◆ Exercise:
What is needed is every line of the material that contains "Open".

◆ Material provided:

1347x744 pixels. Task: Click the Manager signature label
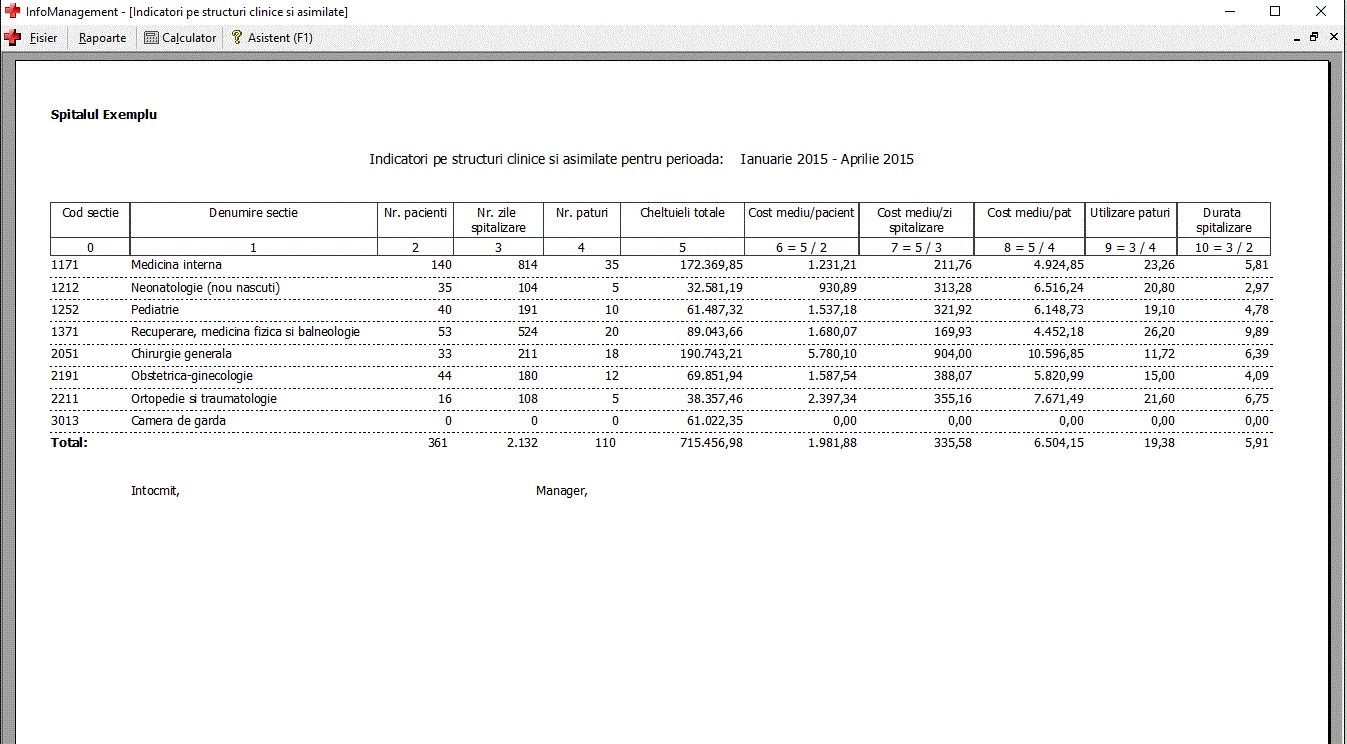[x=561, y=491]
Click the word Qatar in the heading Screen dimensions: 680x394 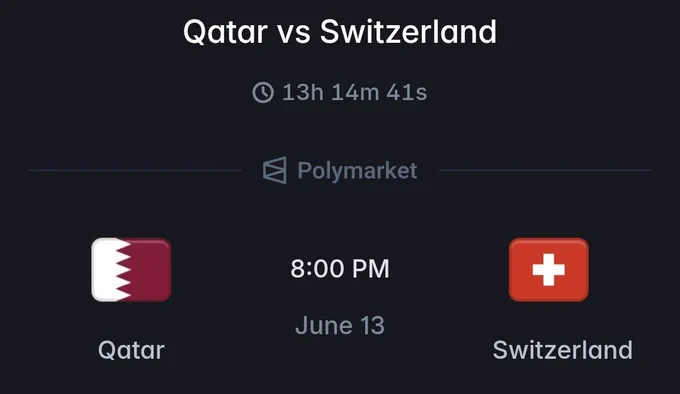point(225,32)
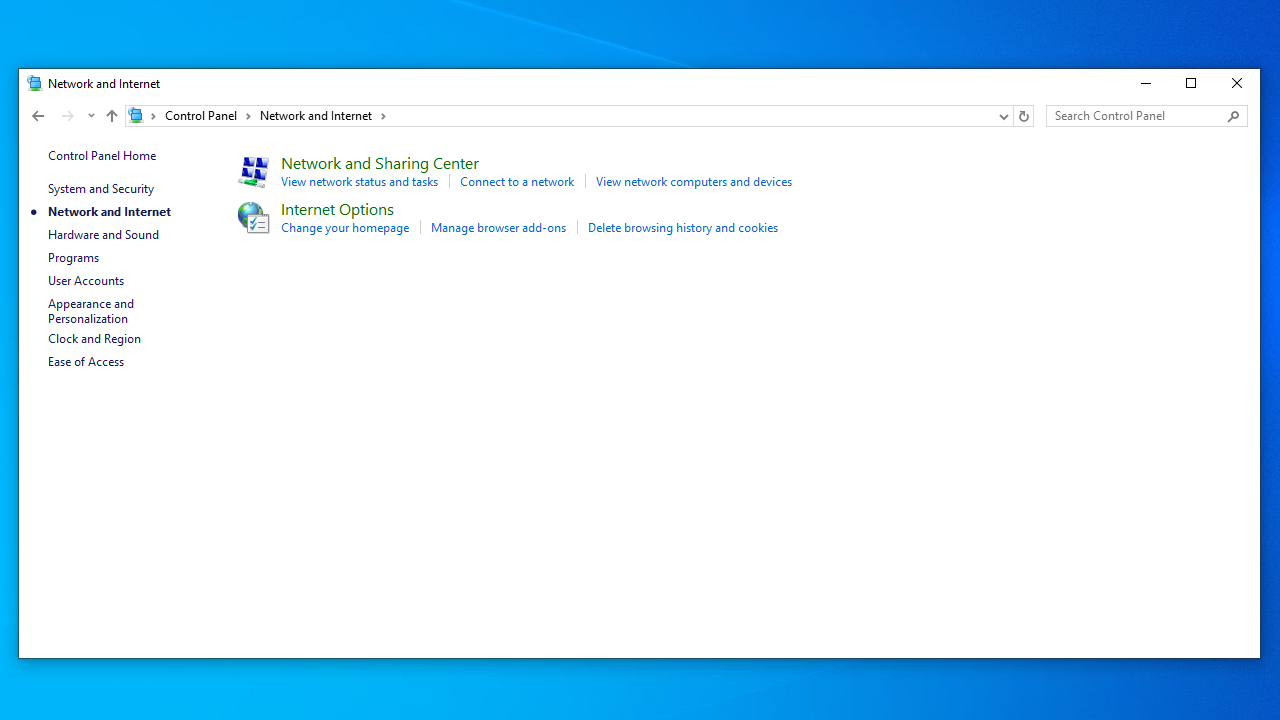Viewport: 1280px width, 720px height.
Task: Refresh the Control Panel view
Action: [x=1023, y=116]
...
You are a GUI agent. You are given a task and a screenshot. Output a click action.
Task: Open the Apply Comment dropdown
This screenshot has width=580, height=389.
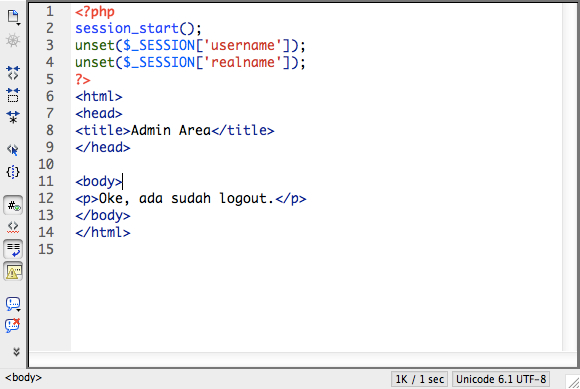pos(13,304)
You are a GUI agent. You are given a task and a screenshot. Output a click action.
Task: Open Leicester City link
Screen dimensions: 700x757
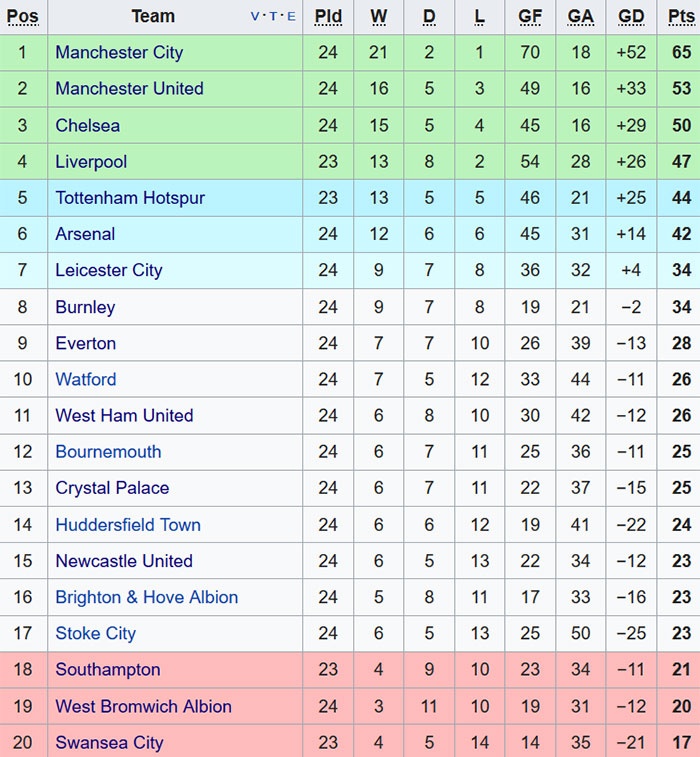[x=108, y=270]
---
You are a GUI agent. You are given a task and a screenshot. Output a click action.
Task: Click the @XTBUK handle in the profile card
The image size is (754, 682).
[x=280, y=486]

◆ Output for this exercise:
Task: Open the Apply Comment dropdown
Task: Open Leicester City link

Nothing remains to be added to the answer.